The astronaut husband of wounded Rep. Gabrielle Giffords will announce Friday that he will fly on space shuttle Endeavour's final voyage, according to a report.
Politico said that a source familiar with the decision had confirmed Mark Kelly has decided to go ahead with the historic mission.
NASA said late Thursday that Kelly would hold a press conference Friday afternoon at Johnson Space Center in Houston.
The astronaut who has been substituting for Kelly during training, however, was not listed among the three participants, which prompted speculation that Kelly has decided to fly in April.
His identical twin, Scott, currently commander of the International Space Station, also hinted in an interview this week that his brother would choose to fly.
Mark Kelly took a leave from training after Giffords was gunned down at a Tucson, Ariz., shopping center on Jan. 8. She's been undergoing rehab in Houston for the past two weeks.
Kelly spent the past month debating whether to step down as commander of Endeavour's two-week mission.
In making his decision, Kelly must weigh more than a two-week flight away from his wife, however. Preparation for the mission requires 60 hours a week of intensive training, and Kelly is already a month behind. If he stays at the apartment near the the hospital where Giffords is a patient, he'll also have to commute two hours a day to NASA. If Kelly returns to his home near NASA, he'll face a a three- to four-hour trip to and from the hospital for which he'll have little time during training.
Two previous astronauts — Jeff Ashby in 1997 and Robert Stevenson in 1984 — withdrew from flight assignments to be with dying wives. Ashby later flew several shuttle missions, but Stevenson was medically disqualified before a second chance appeared.

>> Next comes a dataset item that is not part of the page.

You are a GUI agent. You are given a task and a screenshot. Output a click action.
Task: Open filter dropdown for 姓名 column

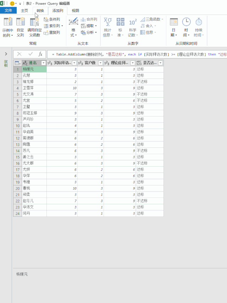click(x=44, y=63)
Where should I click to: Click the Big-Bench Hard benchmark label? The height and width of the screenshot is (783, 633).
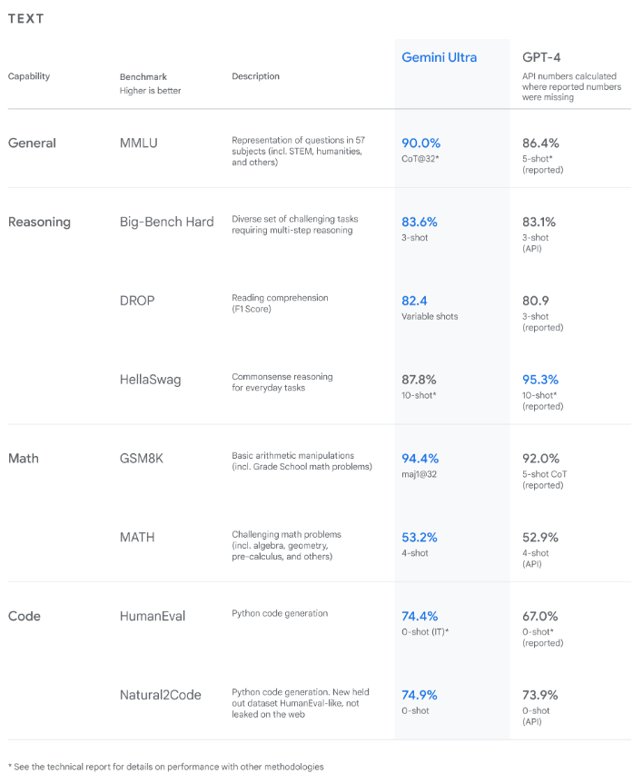166,222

In the meantime, NASA named a backup commander, Rick Sturckow, who joined crew training.
Kelly, 46, has flown three times aboard space shuttles; April's space station delivery mission would be his fourth. Endeavour's liftoff with a crew of six is targeted for April 19.

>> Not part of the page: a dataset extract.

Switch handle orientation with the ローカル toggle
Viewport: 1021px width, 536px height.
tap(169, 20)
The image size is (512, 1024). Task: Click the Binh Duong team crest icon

The fact that Sturckow is not listed for the press conference was telling, indicating that Kelly will launch as scheduled, said Howard McCurdy, a public policy professor and space expert at American University in Washington, D.C.
And because it will be one of the last two launches and because of the drama behind the shooting of his wife, that shuttle launch will "get the same kind of attention that the (1998) John Glenn mission" received, McCurdy said.

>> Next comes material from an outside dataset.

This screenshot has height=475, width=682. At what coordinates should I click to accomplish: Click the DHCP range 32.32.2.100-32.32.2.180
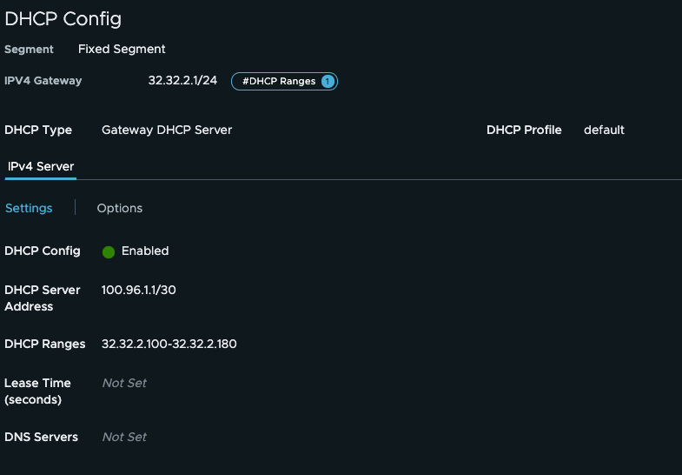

NASA is retiring the shuttle fleet this year; three missions remain.
McCurdy suggested the public will embrace Kelly's decision, because it provides a sense of normalcy.
"We all want her to go back to Congress; we'd like them both to continue their careers and we'd like them to be whole and normal as if this thing had never happened," said McCurdy, author of the book "Space and the American Imagination."
Both Kellys are Navy captains and joined NASA's astronaut corps in 1996. In an interview from the space station Wednesday, Scott Kelly said their Navy background as high-performance pilots enables them to put their personal lives aside, when necessary, and focus on the job at hand.
"My brother certainly is very good at that," he told The Associated Press. "If he does choose, and NASA management chooses, for him to fly this mission ... I am absolutely 100 percent confident that he will have no problem fulfilling his responsibilities the same way as if this incident would have never occurred."